Under George W. Bush, the Department of Homeland Security began cooperating with local law enforcement agencies to increase detentions and deportations of undocumented people. The cooperation continued under Barack Obama, whose tenure saw more deportations than those of any of his predecessors (or of Trump). Though unlawful migration decreased drastically, the American debate around immigration grew only shriller. Trump used the charged atmosphere to stoke fears of Mexican rapists and Central American caravan invasions. He sent thousands of Border Patrol agents and National Guard troops to the border.
The Border Patrol’s Tucson sector — with over 3,600 agents — is one of the most heavily staffed. While that seems like a lot, Vasavilbaso and Hernandez told me that I had to consider the size of the sector: 262 miles of border, 90,530 square miles. But the last two decades have seen a proliferation of “tactical infrastructure,” as it’s known: not just the new vehicle barriers and pedestrian fencing that have been erected along much of the Arizona borderline but also unmanned aircraft, motion sensors buried in the ground and, one of the latest innovations, towers equipped with some combination of high-definition cameras, night vision, thermal-imaging sensors and radar. The result is what the Department of Homeland Security calls “wide-area persistent surveillance.”
Vasavilbaso pulled into Sasabe, Ariz., and turned west onto an unpaved track that ran along a stretch of fence. Sasabe is divided from El Sásabe, Sonora, by the border. Vasavilbaso had known this land man and boy, he told me. He was born in Arizona and grew up in Nogales, Sonora. Long before there was a fence, his uncle, a rancher, used to bring his herds up here to water. Like many border families, Vasavilbaso’s had members on both sides. They were Mexican and American. Citizenship wasn’t an issue. He was familiar with the local coyotes, of course — everyone was. “They were mom-and-pop operations,” he said.

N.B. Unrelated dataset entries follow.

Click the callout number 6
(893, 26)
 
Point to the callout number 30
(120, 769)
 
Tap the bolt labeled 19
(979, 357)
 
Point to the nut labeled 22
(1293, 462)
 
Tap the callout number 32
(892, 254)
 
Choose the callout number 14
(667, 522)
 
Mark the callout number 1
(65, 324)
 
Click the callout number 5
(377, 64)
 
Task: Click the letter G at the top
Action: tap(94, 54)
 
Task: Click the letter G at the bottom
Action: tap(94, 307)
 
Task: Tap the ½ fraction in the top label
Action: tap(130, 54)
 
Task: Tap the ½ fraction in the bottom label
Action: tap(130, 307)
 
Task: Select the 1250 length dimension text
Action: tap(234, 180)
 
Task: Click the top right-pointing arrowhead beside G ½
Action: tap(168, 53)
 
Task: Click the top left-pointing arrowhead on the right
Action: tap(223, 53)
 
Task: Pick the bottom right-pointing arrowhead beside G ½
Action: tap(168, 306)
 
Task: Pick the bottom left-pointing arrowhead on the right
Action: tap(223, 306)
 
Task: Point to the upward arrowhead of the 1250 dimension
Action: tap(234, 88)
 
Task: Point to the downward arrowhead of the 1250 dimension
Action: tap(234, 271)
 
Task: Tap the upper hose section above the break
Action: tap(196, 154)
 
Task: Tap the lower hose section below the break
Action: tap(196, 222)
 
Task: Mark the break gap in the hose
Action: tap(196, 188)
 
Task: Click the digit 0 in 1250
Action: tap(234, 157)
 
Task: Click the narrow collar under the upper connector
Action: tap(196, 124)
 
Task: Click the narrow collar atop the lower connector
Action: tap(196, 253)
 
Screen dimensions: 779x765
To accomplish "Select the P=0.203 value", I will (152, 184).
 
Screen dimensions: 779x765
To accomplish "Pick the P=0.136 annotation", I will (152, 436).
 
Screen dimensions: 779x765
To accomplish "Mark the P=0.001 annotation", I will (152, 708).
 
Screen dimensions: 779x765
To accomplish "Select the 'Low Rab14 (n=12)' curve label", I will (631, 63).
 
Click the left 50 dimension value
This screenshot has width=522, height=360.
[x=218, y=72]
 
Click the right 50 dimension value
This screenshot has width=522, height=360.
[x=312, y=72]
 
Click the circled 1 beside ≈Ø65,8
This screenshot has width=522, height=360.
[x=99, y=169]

That had all changed. As an agent, he watched as the Mexican criminal organizations took over. On the Arizona border this meant, principally, the Sinaloa cartel, which in its heyday had at its helm the redoubtable Joaquín Guzmán, lately of Colorado’s Supermax penitentiary. If it wasn’t “El Chapo” who first conceived of merging drug-trafficking and people smuggling, he refined the merger, as he did so much illicit border commerce, making migrants just another product he moved.
As the business changed, so did the cargo. In 1993, 97 percent of migrants apprehended by the Border Patrol were Mexican. So few people of other nationalities were there that they were collectively known as O.T.M.s, Other Than Mexicans. Last year, close to 20 percent were Mexican. Seventy-three percent were Central American.